Not, then, a ground-breaking new Western like Unforgiven. More a retread than a remake.


This is only Bridget's third appearance on the big screen but already she and her chums - all back except Daniel Cleaver (Hugh Grant) - have the pleasing familiarity of the Carry On cast from an earlier era. The story begins, shockingly, at Daniel's funeral where Bridget has an embarrassing encounter with her Lost Great Love, Mark Darcy (Colin Firth), now married to somebody else.
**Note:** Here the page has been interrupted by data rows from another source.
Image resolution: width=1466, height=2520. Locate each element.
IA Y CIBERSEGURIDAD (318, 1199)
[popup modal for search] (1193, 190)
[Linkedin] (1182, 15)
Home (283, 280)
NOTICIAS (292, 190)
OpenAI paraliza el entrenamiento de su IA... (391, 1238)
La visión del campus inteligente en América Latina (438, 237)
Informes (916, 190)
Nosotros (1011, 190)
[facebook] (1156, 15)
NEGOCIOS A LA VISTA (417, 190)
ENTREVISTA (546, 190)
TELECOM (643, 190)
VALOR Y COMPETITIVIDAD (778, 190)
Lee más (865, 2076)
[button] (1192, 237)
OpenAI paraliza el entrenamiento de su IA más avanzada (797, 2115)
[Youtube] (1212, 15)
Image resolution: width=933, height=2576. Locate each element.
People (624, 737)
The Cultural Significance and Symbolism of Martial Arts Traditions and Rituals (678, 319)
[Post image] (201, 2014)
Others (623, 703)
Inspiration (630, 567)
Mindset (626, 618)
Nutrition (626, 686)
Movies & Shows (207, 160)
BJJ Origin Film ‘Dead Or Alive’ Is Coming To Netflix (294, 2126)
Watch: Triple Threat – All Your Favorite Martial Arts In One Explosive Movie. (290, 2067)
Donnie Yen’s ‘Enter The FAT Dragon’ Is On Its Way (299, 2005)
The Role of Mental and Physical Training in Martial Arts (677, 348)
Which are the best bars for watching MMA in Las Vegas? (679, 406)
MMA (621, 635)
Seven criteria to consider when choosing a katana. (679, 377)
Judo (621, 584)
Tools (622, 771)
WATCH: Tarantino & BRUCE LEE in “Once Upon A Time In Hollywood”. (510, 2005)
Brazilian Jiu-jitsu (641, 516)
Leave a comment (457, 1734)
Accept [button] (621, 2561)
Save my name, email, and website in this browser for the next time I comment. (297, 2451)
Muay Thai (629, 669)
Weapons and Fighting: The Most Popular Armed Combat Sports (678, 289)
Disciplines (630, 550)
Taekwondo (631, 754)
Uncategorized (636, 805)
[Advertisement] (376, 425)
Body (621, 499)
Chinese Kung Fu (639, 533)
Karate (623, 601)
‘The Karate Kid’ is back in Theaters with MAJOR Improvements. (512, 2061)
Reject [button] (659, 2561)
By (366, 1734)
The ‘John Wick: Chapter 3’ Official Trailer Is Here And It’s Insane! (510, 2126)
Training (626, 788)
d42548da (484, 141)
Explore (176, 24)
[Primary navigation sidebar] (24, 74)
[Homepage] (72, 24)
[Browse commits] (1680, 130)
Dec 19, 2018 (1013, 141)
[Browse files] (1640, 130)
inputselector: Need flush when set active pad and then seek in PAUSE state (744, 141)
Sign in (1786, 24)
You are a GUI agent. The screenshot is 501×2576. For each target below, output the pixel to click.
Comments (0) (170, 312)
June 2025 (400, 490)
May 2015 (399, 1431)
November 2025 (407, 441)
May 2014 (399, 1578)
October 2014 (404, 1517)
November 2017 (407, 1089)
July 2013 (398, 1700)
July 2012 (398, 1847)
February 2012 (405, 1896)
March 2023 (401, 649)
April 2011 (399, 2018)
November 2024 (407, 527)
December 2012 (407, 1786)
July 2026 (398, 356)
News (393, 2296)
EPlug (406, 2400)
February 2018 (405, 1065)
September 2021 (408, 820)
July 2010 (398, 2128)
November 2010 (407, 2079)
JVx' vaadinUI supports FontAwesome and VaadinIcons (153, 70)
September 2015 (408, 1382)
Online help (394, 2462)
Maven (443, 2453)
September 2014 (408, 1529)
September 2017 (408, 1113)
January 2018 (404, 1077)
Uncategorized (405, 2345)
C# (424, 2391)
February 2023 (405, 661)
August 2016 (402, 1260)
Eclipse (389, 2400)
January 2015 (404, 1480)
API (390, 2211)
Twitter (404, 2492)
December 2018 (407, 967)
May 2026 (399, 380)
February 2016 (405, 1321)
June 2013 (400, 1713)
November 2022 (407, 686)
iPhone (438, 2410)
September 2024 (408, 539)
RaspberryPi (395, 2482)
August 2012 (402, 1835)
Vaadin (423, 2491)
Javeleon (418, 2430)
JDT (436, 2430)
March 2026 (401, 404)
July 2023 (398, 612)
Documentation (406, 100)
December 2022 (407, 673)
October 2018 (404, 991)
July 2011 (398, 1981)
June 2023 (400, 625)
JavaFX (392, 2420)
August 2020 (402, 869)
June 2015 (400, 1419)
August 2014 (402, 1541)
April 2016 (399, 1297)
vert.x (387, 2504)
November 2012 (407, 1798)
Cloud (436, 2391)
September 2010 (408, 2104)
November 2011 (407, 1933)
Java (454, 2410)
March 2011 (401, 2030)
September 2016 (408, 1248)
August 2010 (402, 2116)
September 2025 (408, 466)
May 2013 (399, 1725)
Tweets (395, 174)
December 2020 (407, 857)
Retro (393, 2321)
To get over her grief Bridget goes to the Glastonbury music fest where she falls in the mud and is rescued by dating-site billionaire Jack Qwant (Patrick Dempsey), the New Stud On The Block. Unfortunately only days after bestowing her favours on Jack (who wouldn't on still hunky Mr Dempsey?) Bridget also bestows them on old flame Mark. So when she finds out she's pregnant, she doesn't know who the father is; the plot, heavily recycled, requires her to be scared of allowing the foetus to be DNA-tested.

The rest of the movie goes down familiar rom-com territory as the two men compete to be The Man and Bridget's career in a TV newsroom goes, like her, pear-shaped. It's all extremely predictable but again, as with the Carry-Ons, familiarity doesn't have to breed contempt and the sheer pace of this frantic comedy helps make it seem fresher and more fragrant than it actually is; there are several gags which seem not so much borrowed as stolen. The ending manages to deliver a small surprise which allows us to look forward to Bridget IV.

Renee Zellweger slips effortlessly back into the role of Bridget, perilously poised between very annoying and rather endearing. Emma Thompson and Patrick Dempsey are welcome additions to the cast. There's a great soundtrack and a pleasing cameo from Ed Sheeran. This has better performances and a better script than the big screen version of Absolutely Fabulous - and is a lot more fun.


Movies don't come much weirder than this! Paul Dano plays Hank, marooned on a desert island like Robinson Crusoe. His Man Friday is Manny (Daniel Radcliffe), a washed-up corpse whose spectacular flatulence propels Hank into an amazing odyssey. Despite being dead Manny has other gifts – for starters, he can talk - and he’s a great listener. An unlikely friendship bonds the two of them together as they trek and scavenge their way back to civilization. Hank has a major crush on a girl he’s seen on his daily commute and she has a role to play in their bizarre adventure.

As ‘bromances’ go, this is at the far extreme of bizarre. Monty Python meets American Pie, with too many fart and ‘stiffie’ gags. Paul Dano’s Hank is the apotheosis of nerdiness (I thought him horribly miscast in the recent TV version of War and Peace), but here he manages to become sympathetic to the viewer as well as to Manny. Daniel Radcliffe has charm and a fair degree of charisma, even when playing a flatulent corpse; it’s safe to say he has laid Harry Potter to rest.